PROMPT
Output the entries below unchanged, except for the pictures.

THE RECORDS Block Start

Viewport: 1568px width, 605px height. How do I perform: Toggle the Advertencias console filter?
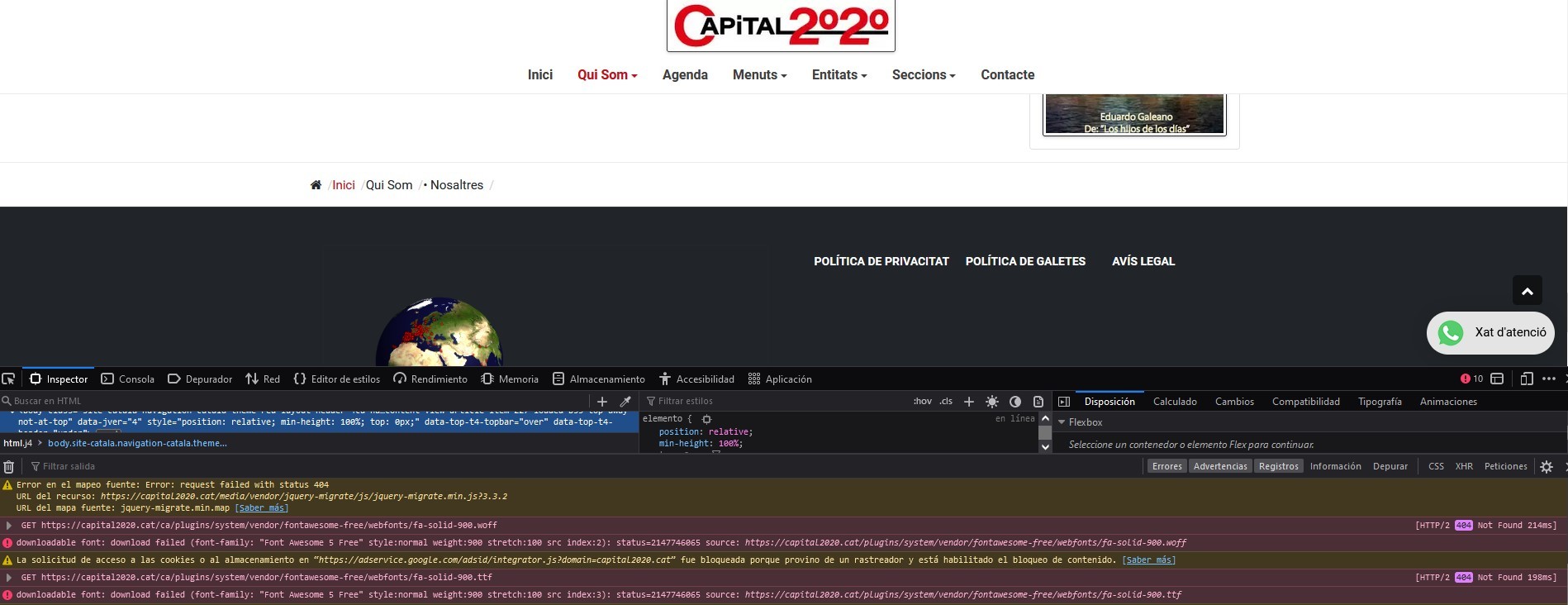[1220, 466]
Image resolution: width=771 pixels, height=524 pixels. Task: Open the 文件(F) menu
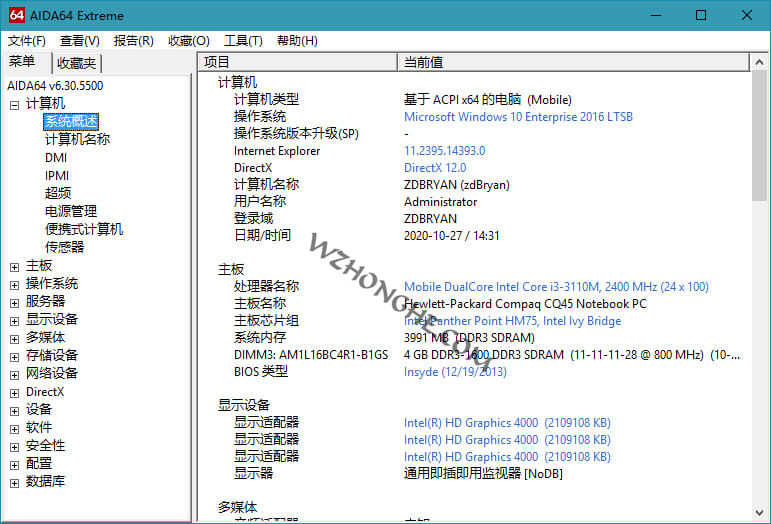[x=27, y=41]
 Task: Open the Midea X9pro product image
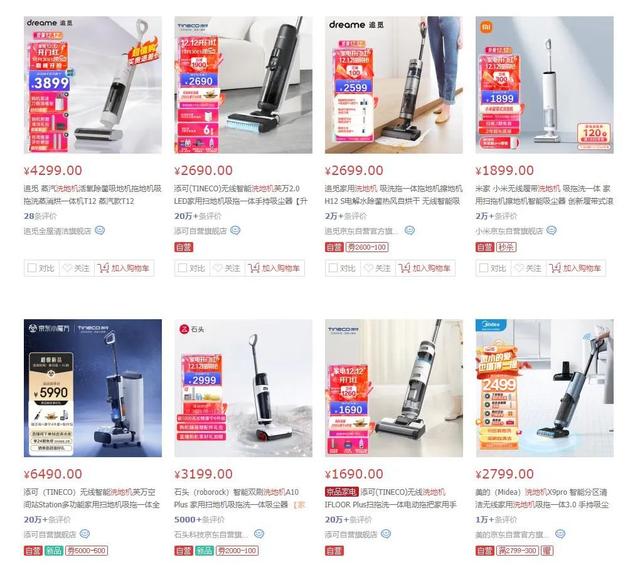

THE RECORDS Block End

FINAL ANSWER
Viewport: 1568px width, 605px height. How do I perform: Toggle the Advertencias console filter?
[1220, 466]
Image resolution: width=771 pixels, height=524 pixels. Task: Open the 文件(F) menu
[x=27, y=41]
 Task: Open the Midea X9pro product image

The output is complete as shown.